Dieta altamente variada
Num outro estudo, publicado em 2020 na revista "Science", já era dada indicação da dieta neandertal encontrada naquela gruta. "Não se trata apenas do consumo de sapateiras, mas também outros recursos marinhos como lapas e mexilhões, peixes, além de animais terrestres como veados, auroques e cabras", explica Mariana Nabais ao JN. "No Portinho da Arrábida pode-se perceber que o homem de Neandertal tinha uma dieta altamente variada, que incluía alimentos animais e também vegetais, porque também temos evidências de consumo de pinhão", acrescenta.
Este novo trabalho prova que "comportamentos complexos, que normalmente são atribuídos ao homo sapiens, existem já no homem Neandertal". Os neandertais "conheceriam o comportamento das sapateiras e a melhor época para as caçar, que seria quando se estão a reproduzir e vêm mais para a costa. Também teriam conhecimento das marés e esperariam pelas marés baixas, que fariam com que as sapateiras ficassem presas em pequenas poças do litoral", detalha Mariana Nabais, explicando que atualmente o mar toca na gruta mas, há 90 mil anos, "estaria a cerca de 1,5 a dois quilómetros de distância". Isto tem "implicações cognitivas e de comportamentos complexos que foram sempre atribuídos ao homo sapiens, mas agora verificamos nos neandertais".
Gruta selada preservou vestígios
A escavação foi realizada entre 2010 e 2013, numa câmara da gruta onde a junção de estalactites e estalagmites criou uma parede que selou a sala do exterior, mantendo apenas um acesso exíguo através de um túnel. Isto ajudou à preservação dos vestígios, que têm vindo a ser analisados com rigor.
Para o estudo agora publicado, os investigadores analisaram os restos de caranguejo e de outras espécies marinhas, certificando-se que as fraturas ou cortes podem ser datados com o registo Neandertal. Ao estudarem os padrões de dano nas conchas e garras, puderam descartar o envolvimento de outros predadores, pois não havia carnívoros ou marcas de roedores, e os padrões de quebra não refletiam predação por pássaros.
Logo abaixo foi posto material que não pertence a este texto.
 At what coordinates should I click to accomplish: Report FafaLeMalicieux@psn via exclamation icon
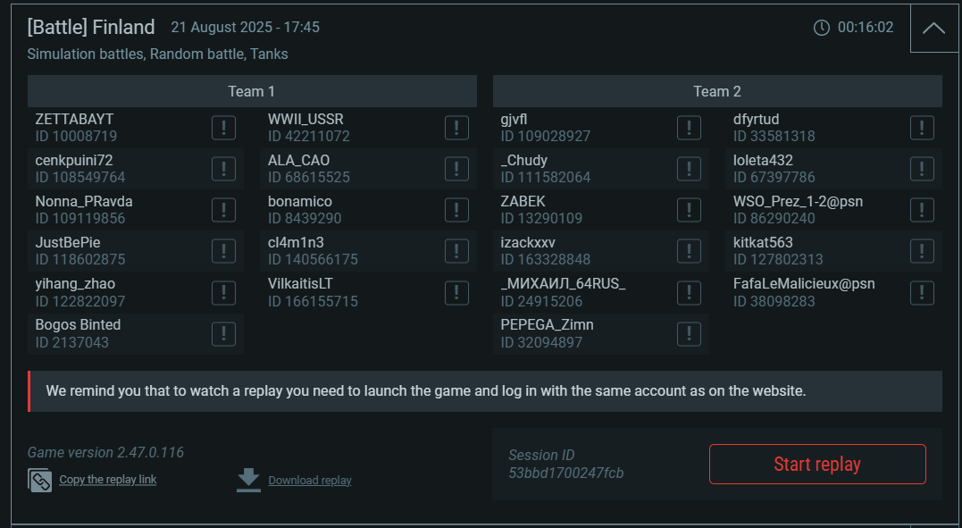click(x=922, y=293)
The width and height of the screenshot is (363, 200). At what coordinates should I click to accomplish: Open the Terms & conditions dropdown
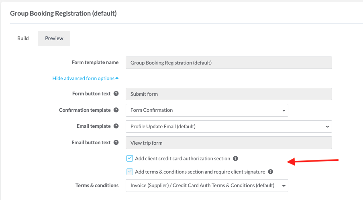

Segundo Mariana Nabais, ainda há mais para descobrir nas grutas portuguesas. Há trabalhos de outros investigadores que "começam a dar dados muito importantes do comportamento complexo dos neandertais", nomeadamente na gruta da Oliveira, nas serras de Aires e Candeeiros, e na do Caldeirão, perto de Tomar. "Há cada vez mais indícios, em Portugal e em Espanha, de que as populações neandertais existiriam principalmente no sul da Europa e não tanto no centro e norte, como se pensava antigamente, e de que já apresentavam traços modernos, comparáveis ao homo sapiens".